> _WHAT TO WORK ON_: Return exactly, please, the lines from the one containing "The height and width of the screenshot is (498, 1074)." to the last line of the entries below, and nothing else, leaving pictures out.

*** EXCERPTED DATA ***

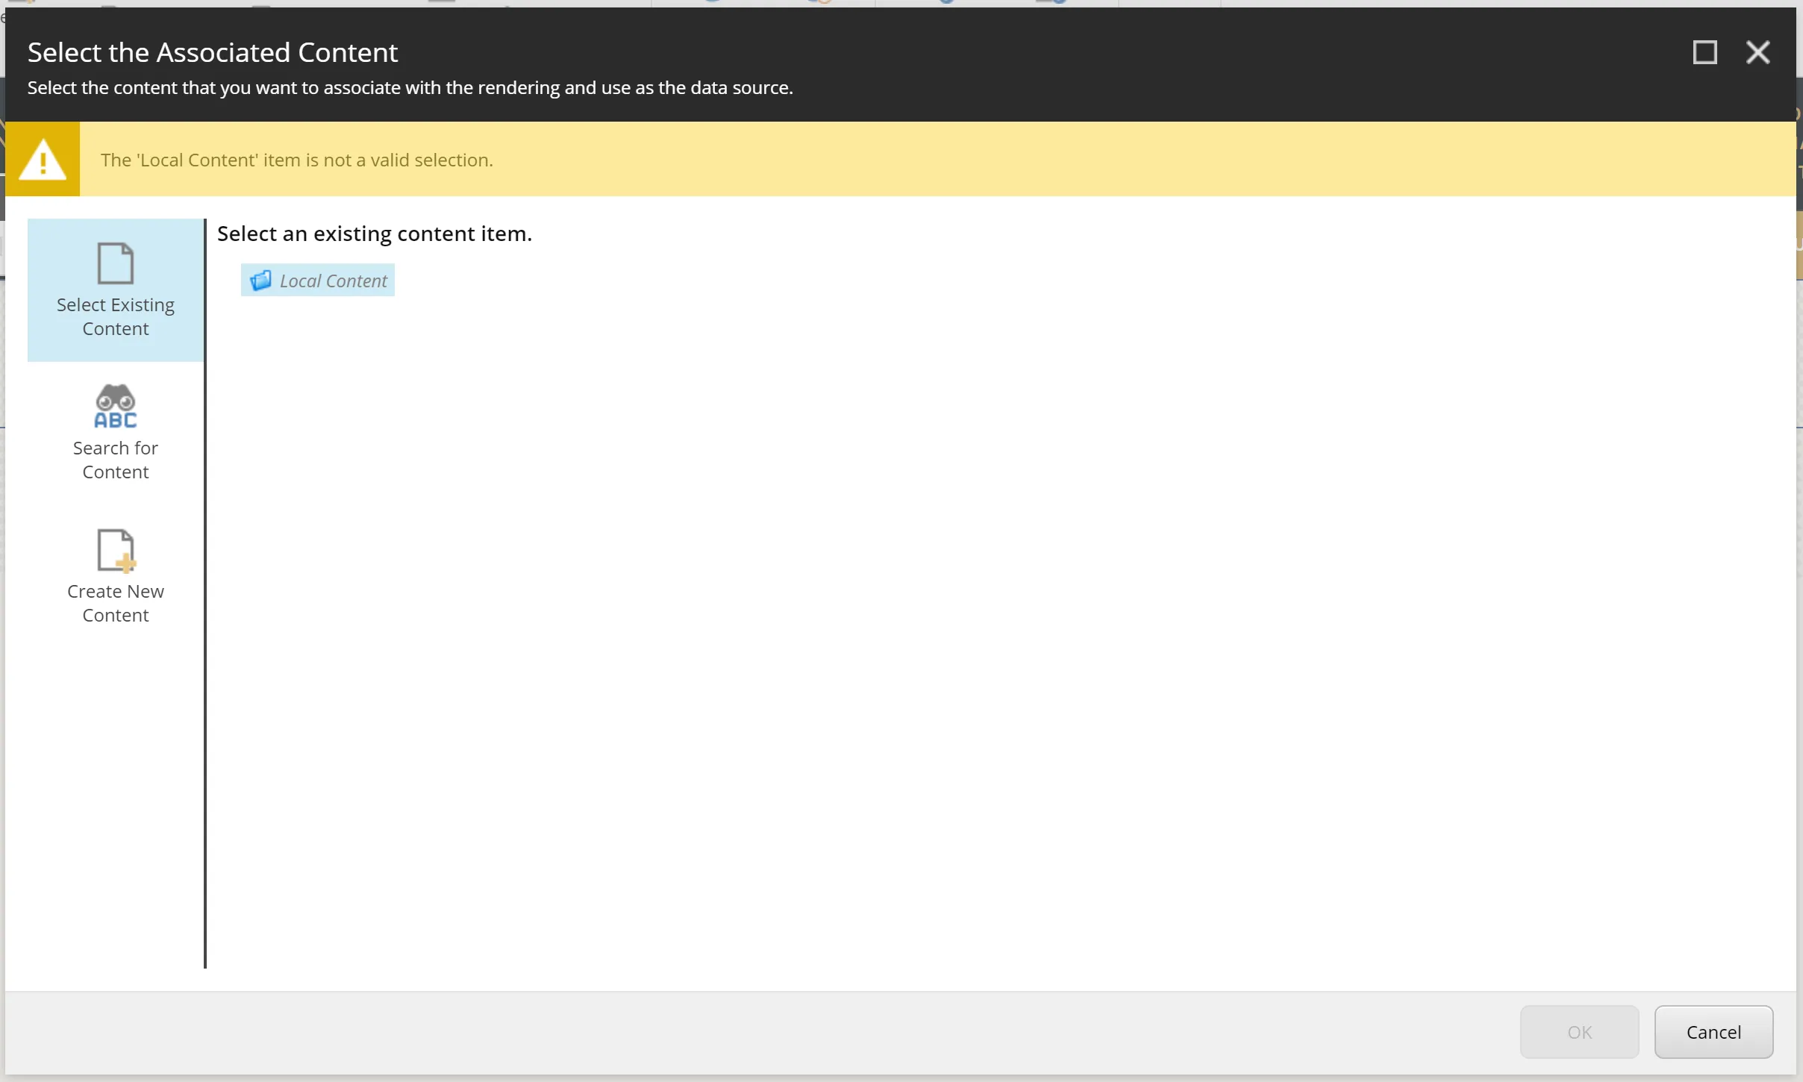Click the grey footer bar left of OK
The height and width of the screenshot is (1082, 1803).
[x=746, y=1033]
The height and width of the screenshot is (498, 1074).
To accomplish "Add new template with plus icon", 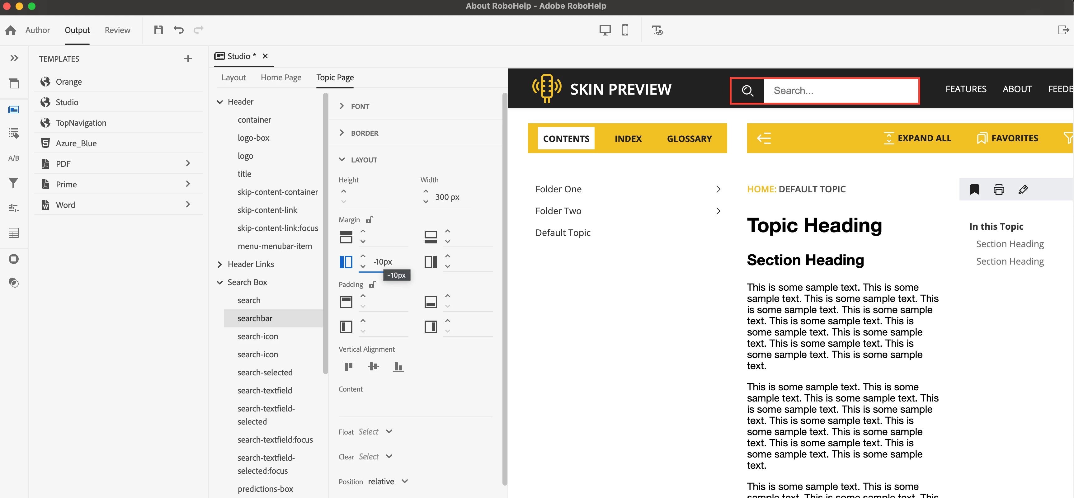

*** End of EXCERPTED DATA ***

> _OUTPUT_:
The height and width of the screenshot is (498, 1074).
To accomplish "Add new template with plus icon", 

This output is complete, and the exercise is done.